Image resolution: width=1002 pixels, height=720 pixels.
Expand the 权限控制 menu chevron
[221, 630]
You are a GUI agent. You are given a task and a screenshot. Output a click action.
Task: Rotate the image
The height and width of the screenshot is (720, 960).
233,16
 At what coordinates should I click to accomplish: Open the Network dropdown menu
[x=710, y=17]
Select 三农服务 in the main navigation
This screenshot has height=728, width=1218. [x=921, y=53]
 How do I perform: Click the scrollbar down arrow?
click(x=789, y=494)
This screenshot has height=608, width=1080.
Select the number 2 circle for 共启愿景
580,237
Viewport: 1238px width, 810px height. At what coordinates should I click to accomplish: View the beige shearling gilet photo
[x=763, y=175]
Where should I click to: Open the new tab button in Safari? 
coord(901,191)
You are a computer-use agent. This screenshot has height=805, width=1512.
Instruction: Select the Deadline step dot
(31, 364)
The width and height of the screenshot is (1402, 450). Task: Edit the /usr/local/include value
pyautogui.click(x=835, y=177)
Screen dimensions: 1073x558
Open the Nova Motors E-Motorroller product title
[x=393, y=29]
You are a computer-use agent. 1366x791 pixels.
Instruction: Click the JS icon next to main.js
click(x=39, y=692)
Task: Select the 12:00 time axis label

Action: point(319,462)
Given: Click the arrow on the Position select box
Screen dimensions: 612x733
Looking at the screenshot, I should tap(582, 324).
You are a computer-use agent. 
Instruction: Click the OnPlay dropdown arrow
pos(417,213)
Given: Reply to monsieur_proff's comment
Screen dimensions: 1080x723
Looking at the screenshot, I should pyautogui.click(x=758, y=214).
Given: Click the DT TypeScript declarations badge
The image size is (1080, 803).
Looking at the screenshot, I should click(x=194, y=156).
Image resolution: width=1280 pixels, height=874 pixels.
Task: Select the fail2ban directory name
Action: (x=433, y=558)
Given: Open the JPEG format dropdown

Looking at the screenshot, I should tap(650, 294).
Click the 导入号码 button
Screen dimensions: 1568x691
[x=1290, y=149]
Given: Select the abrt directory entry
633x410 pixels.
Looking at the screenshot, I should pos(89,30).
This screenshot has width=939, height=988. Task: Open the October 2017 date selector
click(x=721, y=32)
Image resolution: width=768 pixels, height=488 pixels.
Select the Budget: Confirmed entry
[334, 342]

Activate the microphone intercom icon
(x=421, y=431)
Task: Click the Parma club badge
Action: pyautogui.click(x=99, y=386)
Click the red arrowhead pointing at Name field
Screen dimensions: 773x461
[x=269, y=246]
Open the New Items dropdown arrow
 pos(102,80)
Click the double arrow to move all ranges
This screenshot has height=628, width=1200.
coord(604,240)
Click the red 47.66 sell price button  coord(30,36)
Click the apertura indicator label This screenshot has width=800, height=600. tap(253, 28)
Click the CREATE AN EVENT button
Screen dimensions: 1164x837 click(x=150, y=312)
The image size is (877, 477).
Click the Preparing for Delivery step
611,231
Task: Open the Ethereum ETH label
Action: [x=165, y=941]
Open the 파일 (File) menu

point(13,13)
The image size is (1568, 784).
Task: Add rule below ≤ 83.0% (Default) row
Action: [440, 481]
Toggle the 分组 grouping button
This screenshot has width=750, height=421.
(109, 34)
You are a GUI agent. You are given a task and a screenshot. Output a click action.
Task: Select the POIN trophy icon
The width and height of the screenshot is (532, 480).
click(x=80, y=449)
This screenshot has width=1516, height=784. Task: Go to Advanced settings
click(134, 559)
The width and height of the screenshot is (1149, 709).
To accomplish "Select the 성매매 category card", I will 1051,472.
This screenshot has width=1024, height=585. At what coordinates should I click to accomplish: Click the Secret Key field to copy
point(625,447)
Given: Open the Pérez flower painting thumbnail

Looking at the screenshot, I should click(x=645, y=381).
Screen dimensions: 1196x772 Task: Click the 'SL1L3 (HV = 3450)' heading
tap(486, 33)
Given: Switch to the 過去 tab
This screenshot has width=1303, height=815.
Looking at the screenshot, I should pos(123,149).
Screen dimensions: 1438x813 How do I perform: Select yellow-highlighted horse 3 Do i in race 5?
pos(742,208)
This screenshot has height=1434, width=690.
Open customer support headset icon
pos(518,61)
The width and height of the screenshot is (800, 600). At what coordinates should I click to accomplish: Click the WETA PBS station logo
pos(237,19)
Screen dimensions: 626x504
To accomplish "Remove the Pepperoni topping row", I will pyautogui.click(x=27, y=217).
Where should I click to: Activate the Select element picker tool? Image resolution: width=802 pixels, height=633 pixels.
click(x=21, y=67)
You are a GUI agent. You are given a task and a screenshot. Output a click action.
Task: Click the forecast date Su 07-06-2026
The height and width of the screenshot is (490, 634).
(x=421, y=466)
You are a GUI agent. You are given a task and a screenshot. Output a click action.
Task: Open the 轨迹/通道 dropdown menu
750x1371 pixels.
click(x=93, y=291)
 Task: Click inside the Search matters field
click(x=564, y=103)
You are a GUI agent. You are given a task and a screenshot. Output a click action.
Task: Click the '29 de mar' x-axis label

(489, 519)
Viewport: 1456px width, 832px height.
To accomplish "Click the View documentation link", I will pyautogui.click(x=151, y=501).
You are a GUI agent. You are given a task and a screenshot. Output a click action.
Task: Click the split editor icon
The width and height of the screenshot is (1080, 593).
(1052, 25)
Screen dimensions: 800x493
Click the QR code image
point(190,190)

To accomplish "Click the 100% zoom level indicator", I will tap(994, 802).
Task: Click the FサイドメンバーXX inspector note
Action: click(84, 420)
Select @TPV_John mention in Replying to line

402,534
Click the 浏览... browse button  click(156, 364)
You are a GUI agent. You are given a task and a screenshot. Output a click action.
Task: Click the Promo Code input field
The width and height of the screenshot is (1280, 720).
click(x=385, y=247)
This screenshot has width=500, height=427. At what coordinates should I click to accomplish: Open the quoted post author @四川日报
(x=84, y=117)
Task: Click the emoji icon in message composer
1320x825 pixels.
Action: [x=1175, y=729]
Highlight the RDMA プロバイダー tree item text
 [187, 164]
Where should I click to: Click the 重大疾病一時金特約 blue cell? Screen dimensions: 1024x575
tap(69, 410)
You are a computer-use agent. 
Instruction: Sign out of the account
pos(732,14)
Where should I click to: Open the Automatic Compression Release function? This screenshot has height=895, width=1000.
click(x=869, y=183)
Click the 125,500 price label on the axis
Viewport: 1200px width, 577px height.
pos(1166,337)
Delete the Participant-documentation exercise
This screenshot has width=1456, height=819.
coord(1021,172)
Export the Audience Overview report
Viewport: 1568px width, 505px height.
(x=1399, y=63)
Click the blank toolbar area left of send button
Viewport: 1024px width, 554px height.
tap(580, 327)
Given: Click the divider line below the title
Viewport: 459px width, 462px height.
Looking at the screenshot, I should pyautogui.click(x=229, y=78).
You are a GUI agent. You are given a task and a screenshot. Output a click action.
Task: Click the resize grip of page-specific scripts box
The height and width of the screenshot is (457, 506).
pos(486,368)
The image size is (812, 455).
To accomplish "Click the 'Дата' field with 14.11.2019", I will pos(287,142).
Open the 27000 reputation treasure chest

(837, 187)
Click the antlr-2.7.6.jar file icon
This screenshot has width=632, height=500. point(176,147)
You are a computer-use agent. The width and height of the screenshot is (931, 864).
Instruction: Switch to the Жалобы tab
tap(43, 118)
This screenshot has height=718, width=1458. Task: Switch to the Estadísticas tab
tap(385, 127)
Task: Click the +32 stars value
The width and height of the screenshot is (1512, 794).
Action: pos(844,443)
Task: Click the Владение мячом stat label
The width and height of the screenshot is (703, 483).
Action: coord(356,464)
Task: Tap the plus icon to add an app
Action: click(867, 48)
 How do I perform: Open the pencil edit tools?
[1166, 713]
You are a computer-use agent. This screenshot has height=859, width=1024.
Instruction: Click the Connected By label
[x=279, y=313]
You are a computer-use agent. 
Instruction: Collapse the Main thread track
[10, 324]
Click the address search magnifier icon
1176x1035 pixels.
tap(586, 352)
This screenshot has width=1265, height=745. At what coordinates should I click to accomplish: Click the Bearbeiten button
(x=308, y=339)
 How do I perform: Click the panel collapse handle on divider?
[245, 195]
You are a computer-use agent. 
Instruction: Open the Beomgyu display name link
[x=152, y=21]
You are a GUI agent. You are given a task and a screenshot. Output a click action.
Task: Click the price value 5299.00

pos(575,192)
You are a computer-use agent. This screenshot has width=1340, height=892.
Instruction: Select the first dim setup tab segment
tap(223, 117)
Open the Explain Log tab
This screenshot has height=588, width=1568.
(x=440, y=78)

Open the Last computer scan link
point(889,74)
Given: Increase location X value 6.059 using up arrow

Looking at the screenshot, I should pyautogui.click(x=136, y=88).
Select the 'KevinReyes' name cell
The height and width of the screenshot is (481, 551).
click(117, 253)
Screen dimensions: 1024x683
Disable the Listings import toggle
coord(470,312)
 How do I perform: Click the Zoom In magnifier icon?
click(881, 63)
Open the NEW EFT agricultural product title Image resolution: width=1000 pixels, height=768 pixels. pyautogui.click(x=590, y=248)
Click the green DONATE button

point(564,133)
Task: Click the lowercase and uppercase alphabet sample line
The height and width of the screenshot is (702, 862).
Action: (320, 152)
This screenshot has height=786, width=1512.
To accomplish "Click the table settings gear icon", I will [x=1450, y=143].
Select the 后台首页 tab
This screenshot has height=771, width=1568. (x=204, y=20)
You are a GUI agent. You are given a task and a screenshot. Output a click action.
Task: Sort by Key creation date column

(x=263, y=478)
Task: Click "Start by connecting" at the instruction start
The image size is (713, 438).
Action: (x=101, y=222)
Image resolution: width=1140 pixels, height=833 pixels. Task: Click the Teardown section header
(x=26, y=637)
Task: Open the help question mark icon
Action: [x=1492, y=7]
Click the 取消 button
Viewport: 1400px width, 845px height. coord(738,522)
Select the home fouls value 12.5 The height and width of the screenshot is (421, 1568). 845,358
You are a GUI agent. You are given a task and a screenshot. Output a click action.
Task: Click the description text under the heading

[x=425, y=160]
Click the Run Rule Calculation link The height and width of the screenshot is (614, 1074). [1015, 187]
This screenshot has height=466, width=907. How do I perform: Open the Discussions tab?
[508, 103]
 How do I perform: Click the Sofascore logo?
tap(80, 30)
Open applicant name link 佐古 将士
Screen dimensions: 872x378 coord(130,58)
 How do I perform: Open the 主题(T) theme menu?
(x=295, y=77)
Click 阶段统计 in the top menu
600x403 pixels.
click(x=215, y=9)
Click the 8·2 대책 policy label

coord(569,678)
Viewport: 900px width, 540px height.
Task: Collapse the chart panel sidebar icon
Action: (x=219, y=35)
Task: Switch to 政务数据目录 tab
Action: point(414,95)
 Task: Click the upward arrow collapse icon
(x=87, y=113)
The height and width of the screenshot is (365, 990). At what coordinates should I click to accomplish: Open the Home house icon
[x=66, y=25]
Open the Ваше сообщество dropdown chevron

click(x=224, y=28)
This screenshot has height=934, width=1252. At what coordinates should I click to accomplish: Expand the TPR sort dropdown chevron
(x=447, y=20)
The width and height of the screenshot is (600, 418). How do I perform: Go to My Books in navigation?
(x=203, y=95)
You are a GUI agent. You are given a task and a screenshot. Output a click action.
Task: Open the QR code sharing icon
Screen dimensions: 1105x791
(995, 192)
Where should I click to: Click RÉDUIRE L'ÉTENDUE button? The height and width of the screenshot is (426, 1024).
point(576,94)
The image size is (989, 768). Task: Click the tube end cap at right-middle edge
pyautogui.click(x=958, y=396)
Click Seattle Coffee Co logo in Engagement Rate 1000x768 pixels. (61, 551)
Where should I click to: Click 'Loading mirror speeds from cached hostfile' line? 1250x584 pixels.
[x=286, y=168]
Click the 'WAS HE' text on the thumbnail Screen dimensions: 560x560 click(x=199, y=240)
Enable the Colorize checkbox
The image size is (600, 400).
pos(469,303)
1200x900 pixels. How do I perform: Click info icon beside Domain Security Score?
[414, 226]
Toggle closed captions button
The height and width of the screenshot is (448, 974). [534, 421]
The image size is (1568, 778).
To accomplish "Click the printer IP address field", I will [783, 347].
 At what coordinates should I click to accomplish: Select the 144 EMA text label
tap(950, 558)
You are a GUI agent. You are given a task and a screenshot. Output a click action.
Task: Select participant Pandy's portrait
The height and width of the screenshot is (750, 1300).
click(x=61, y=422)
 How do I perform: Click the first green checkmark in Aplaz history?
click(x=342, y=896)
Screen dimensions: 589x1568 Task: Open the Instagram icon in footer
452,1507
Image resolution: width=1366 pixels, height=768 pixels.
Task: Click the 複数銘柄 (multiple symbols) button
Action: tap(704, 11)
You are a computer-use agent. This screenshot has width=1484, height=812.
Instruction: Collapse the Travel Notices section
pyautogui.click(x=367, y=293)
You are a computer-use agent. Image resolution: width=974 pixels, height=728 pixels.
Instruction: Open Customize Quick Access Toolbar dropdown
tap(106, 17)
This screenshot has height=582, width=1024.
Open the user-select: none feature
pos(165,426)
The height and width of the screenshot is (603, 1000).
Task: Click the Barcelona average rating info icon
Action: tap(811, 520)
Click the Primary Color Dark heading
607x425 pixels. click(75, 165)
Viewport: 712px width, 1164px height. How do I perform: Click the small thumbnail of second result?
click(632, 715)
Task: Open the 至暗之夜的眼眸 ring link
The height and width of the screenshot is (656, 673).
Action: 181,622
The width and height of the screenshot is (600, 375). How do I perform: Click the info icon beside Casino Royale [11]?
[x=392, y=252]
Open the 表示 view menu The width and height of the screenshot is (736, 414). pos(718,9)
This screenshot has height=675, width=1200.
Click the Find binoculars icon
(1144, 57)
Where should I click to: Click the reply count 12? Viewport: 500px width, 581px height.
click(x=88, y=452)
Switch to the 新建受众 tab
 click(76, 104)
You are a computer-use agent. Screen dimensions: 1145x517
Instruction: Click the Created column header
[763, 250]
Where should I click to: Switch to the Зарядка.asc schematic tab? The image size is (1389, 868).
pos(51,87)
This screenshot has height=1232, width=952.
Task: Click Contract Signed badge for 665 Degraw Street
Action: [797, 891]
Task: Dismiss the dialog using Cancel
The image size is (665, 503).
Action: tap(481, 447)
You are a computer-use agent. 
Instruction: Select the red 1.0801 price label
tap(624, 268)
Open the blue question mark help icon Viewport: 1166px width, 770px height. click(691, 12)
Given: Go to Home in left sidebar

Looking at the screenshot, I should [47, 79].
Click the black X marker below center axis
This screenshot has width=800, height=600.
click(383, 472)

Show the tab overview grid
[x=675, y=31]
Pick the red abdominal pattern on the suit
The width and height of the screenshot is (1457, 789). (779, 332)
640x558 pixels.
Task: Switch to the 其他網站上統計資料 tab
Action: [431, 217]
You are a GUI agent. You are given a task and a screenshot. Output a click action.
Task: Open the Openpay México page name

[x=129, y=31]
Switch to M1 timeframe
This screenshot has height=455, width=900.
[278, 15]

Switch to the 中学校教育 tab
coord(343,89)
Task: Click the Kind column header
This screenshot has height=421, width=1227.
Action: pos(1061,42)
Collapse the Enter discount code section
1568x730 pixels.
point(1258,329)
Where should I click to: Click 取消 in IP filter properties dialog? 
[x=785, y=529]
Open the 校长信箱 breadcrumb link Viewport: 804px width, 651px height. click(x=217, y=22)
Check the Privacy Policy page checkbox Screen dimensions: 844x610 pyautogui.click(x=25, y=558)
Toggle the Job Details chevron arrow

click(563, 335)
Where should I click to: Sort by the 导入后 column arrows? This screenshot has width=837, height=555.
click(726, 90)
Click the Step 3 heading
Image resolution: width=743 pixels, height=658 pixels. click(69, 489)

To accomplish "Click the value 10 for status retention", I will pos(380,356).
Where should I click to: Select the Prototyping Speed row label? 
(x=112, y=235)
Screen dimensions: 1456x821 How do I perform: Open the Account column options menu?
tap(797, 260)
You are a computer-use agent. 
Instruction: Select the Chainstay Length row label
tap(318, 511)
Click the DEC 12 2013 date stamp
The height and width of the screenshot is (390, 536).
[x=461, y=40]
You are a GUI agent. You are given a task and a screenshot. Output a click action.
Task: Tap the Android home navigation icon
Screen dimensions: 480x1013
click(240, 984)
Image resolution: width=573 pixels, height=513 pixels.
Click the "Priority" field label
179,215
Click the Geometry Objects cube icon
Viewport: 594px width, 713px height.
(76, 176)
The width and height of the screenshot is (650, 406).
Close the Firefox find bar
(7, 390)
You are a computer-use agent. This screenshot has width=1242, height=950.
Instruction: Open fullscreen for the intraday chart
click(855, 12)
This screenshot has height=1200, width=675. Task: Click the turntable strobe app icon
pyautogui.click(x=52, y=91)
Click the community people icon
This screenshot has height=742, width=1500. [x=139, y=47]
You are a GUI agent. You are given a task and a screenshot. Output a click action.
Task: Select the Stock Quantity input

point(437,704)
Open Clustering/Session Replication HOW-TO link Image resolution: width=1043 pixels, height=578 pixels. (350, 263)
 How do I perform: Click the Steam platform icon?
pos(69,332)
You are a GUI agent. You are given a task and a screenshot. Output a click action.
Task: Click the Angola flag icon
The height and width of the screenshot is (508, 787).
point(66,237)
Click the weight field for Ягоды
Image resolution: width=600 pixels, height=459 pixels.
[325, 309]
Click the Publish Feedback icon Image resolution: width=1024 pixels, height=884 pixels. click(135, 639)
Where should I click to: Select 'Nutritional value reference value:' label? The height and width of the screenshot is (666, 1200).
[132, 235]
·····
__Brief__:
An exact copy of the lines above, from the one containing "Instruction: Click the Connected By label" down to the one containing "Screen dimensions: 1024x683" and including both, is the whole answer; retype it and nothing else.

__Output of the task__:
Instruction: Click the Connected By label
[x=279, y=313]
You are a computer-use agent. 
Instruction: Collapse the Main thread track
[10, 324]
Click the address search magnifier icon
1176x1035 pixels.
tap(586, 352)
This screenshot has width=1265, height=745. At what coordinates should I click to accomplish: Click the Bearbeiten button
(x=308, y=339)
 How do I perform: Click the panel collapse handle on divider?
[245, 195]
You are a computer-use agent. 
Instruction: Open the Beomgyu display name link
[x=152, y=21]
You are a GUI agent. You are given a task and a screenshot. Output a click action.
Task: Click the price value 5299.00

pos(575,192)
You are a computer-use agent. This screenshot has width=1340, height=892.
Instruction: Select the first dim setup tab segment
tap(223, 117)
Open the Explain Log tab
This screenshot has height=588, width=1568.
(x=440, y=78)

Open the Last computer scan link
point(889,74)
Given: Increase location X value 6.059 using up arrow

Looking at the screenshot, I should pyautogui.click(x=136, y=88).
Select the 'KevinReyes' name cell
The height and width of the screenshot is (481, 551).
click(117, 253)
Screen dimensions: 1024x683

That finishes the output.